WHAT IS EXPECTED:
Write out word for word the stretch of the headband modeling text from "To achieve this" through "thickness, gives the...".

-- PAGE EXTRACT start --

There are many methodologies and best practices for creating robust parametric models. Most focus on the way you create references between your features, since references are the most common thing to break when changing models. The form of a headphone headband can be almost completely described by 2 perpendicular drawings (one from the front view and one from the side). The strategy we'll take is to create 2 base drawings that every feature references directly. This way, whenever we want to change the model, we only have to change the 2 base drawings to update every feature, rather than update every single feature manually.
Step 2: Setup Your Inputs and Equations
- the final form of the headband
- the mold I will create to laminate the wood
- the profile of the wood laminations for laser cutting
By parametrically linking the the mold and profile features to the base sketches (which dictate the final form), any updates I make to the final form will instantly propagate to the mold and profile without any additional work from me. It will take longer to build the references needed for this robust model, but it will enable me to iterate very quickly and generate files for headbands for different size noggins.
To achieve this you need a logical flow of references. First, let's define the key dimensions that will drive our headband model.
Given a particular size of head...
- Final headband radius (input) - pick this to match the width of the head
- Band leg length (input) - pick this so that combined with the headband radius the earbuds sit at the right height on the head
- Wood veneer thickness(input) - thickness of a single sheet of wood laminate
- Number of veneer sheets(input) - combined with the thickness, gives the...
- Total thickness (computed)
Before even creating drawings, let's create equations that define all these quantities. Some equations are used as inputs to the model, and some are used to compute values needed to create the model. The computed equations we'll need are:
- total thickness = wood veneer thickness x number of veneer sheets
If we change any of our inputs, the total thickness.changes automagically. These equations will become much more useful for the later models.

-- PAGE EXTRACT end --
-- RECORDS SUPPLIED start --

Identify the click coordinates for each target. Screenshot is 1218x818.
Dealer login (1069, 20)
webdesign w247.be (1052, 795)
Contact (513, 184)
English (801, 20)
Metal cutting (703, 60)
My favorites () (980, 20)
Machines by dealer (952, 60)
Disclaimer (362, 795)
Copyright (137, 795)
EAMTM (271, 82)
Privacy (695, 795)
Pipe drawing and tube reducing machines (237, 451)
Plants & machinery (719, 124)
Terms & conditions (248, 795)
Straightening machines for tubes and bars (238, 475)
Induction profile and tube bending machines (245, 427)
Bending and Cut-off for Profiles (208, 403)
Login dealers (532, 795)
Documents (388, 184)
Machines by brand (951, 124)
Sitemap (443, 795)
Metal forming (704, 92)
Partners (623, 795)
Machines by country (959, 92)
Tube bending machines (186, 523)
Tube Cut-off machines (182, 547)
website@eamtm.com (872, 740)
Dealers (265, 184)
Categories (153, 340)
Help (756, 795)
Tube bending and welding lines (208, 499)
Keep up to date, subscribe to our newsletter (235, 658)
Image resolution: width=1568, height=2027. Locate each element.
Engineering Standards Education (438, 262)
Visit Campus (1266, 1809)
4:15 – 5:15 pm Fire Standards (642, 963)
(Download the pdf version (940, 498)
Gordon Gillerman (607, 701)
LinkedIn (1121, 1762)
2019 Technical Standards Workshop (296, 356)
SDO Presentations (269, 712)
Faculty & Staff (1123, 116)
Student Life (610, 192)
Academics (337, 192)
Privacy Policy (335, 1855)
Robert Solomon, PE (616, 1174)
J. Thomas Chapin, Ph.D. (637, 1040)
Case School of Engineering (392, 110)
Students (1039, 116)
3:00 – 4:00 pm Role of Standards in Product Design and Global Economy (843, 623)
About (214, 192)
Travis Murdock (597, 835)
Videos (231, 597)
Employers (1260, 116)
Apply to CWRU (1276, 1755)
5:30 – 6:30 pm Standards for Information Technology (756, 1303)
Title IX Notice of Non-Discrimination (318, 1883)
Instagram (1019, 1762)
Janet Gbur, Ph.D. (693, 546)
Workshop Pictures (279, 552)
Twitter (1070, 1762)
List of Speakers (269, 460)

-- RECORDS SUPPLIED end --

RESPONSE BELOW:
To achieve this you need a logical flow of references. First, let's define the key dimensions that will drive our headband model.
Given a particular size of head...
- Final headband radius (input) - pick this to match the width of the head
- Band leg length (input) - pick this so that combined with the headband radius the earbuds sit at the right height on the head
- Wood veneer thickness(input) - thickness of a single sheet of wood laminate
- Number of veneer sheets(input) - combined with the thickness, gives the...